La democracia no se reduce a elecciones periódicas; es un sistema de equilibrios que garantiza la pluralidad y protege las libertades, incluso en tiempos de crisis. Cuando un líder se vuelve indispensable, las instituciones se debilitan, y lo que hoy parece una solución puede convertirse mañana en un problema mayor. La historia está llena de ejemplos de líderes que, en nombre del orden, construyeron sistemas que terminaron asfixiando a quienes pretendían proteger.
El caso de El Salvador nos invita a mirar más allá de los titulares y las cifras. Nos desafía a preguntarnos qué significa realmente la democracia y si estamos dispuestos a sacrificarla por resultados inmediatos.
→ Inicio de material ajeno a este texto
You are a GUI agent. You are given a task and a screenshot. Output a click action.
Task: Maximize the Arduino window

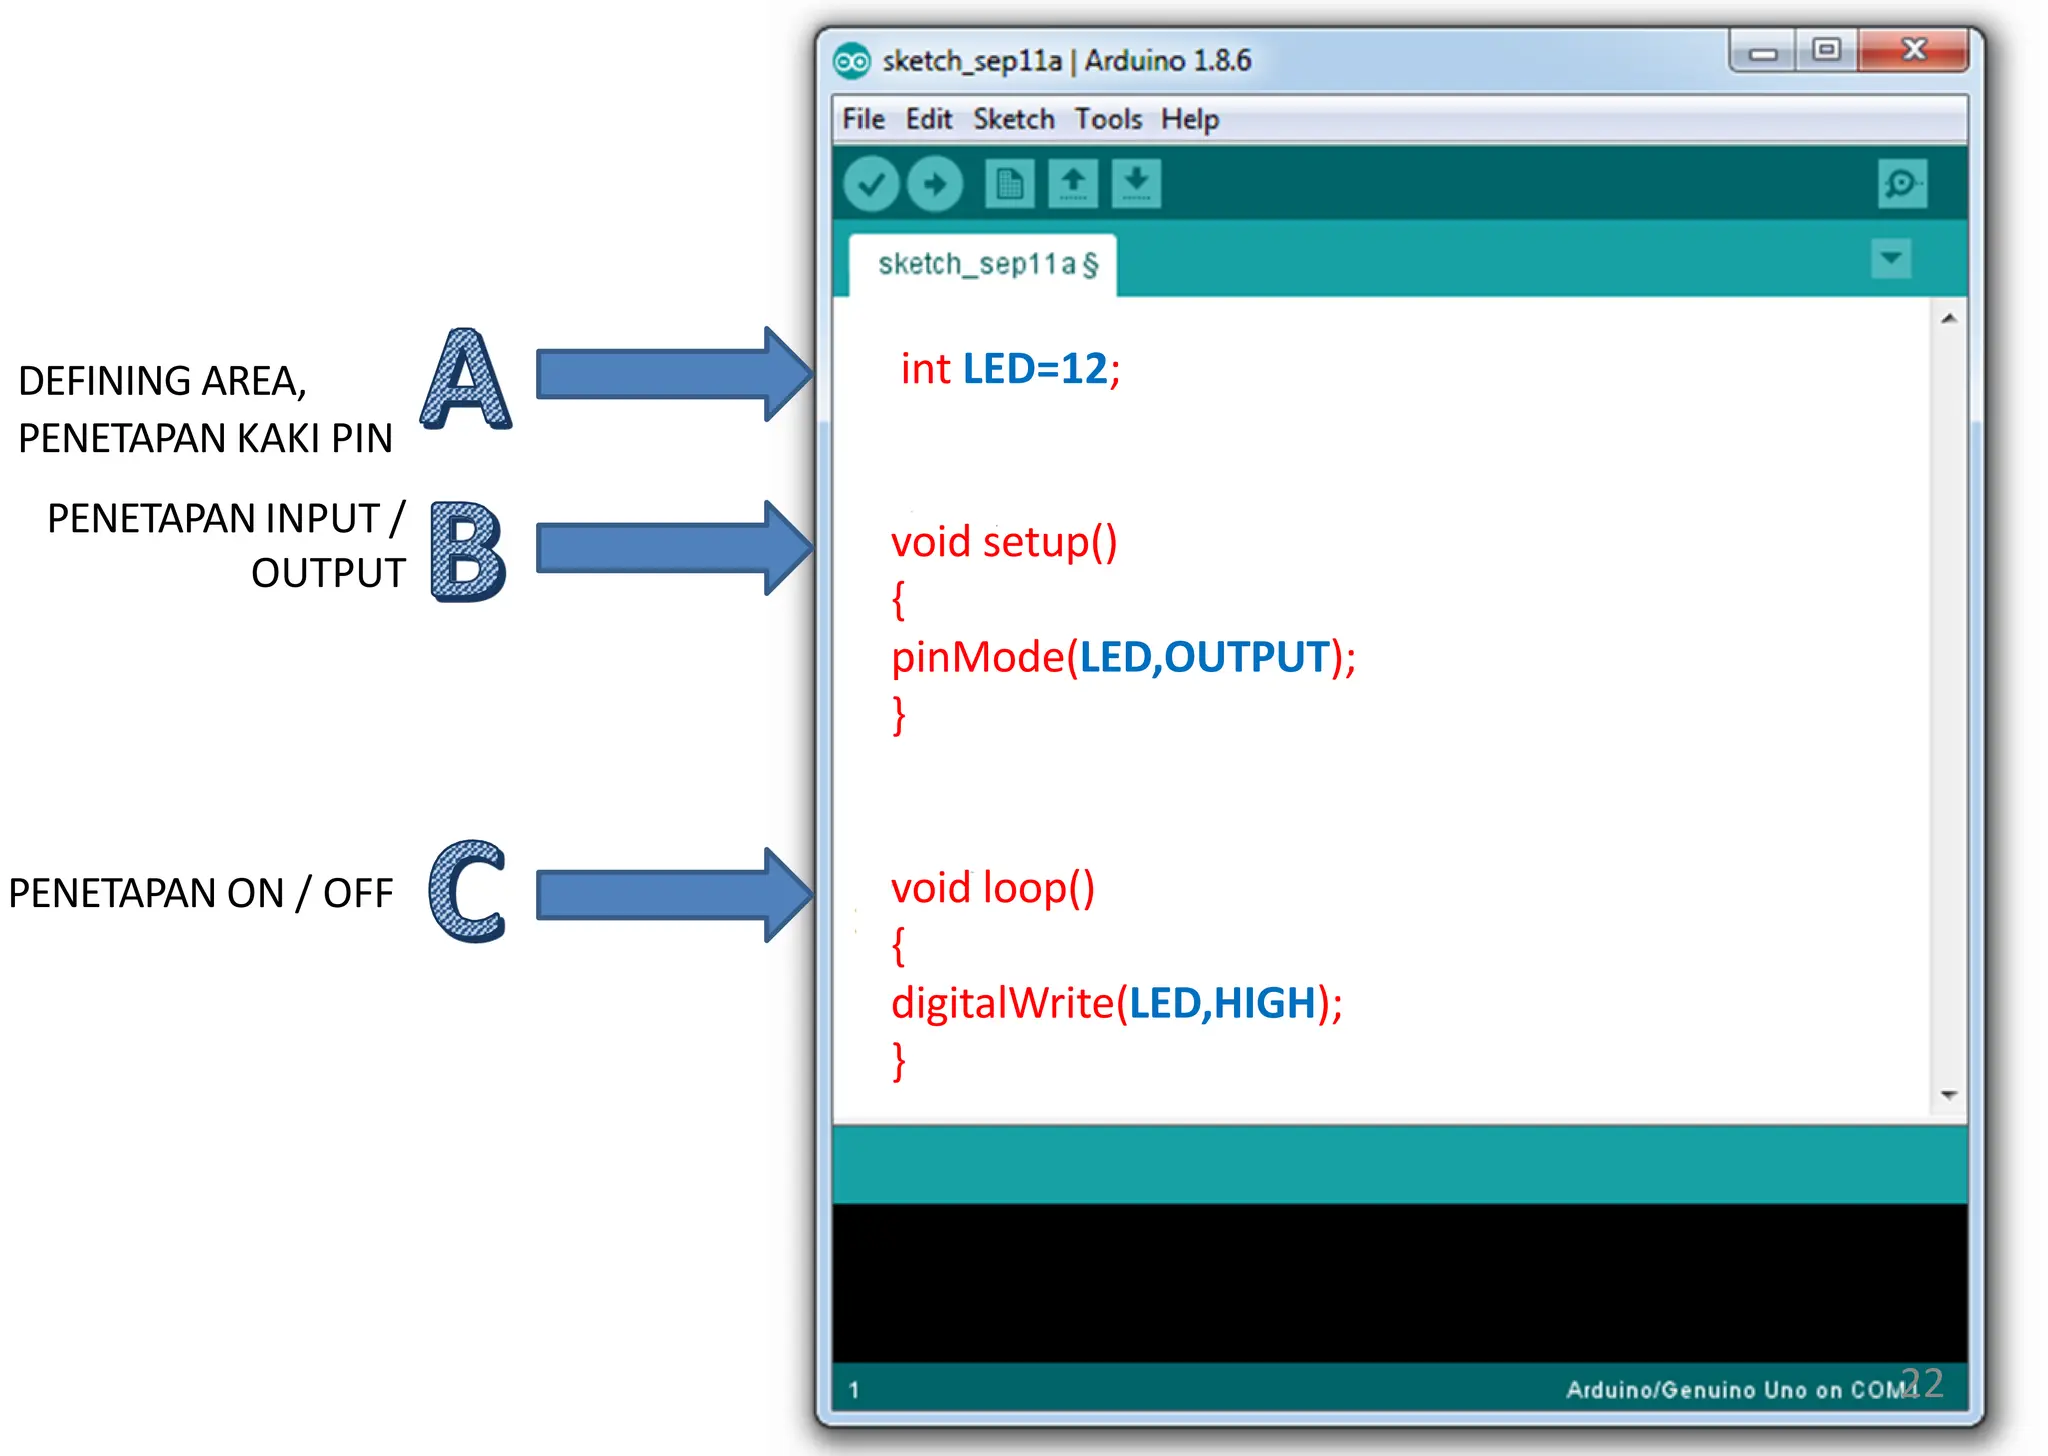(x=1826, y=50)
Bukele ha demostrado que es posible pacificar un país asolado por la violencia, pero también ha mostrado que el camino hacia la seguridad puede ser un sendero resbaladizo.
Quienes lo defienden, desde cualquier espectro político, harían bien en preguntarse si el precio pagado—una Constitución reformada a conveniencia, instituciones subordinadas, libertades restringidas y una presidencia vitalicia—es sostenible a largo plazo. La coherencia exige cuestionar no solo los métodos de los adversarios, sino también los de aquellos cuyos resultados celebramos.
Porque, al final, la democracia no se mide solo por la ausencia de violencia, sino por la presencia de un sistema que garantice la libertad, incluso cuando el héroe del momento ya no esté en el escenario.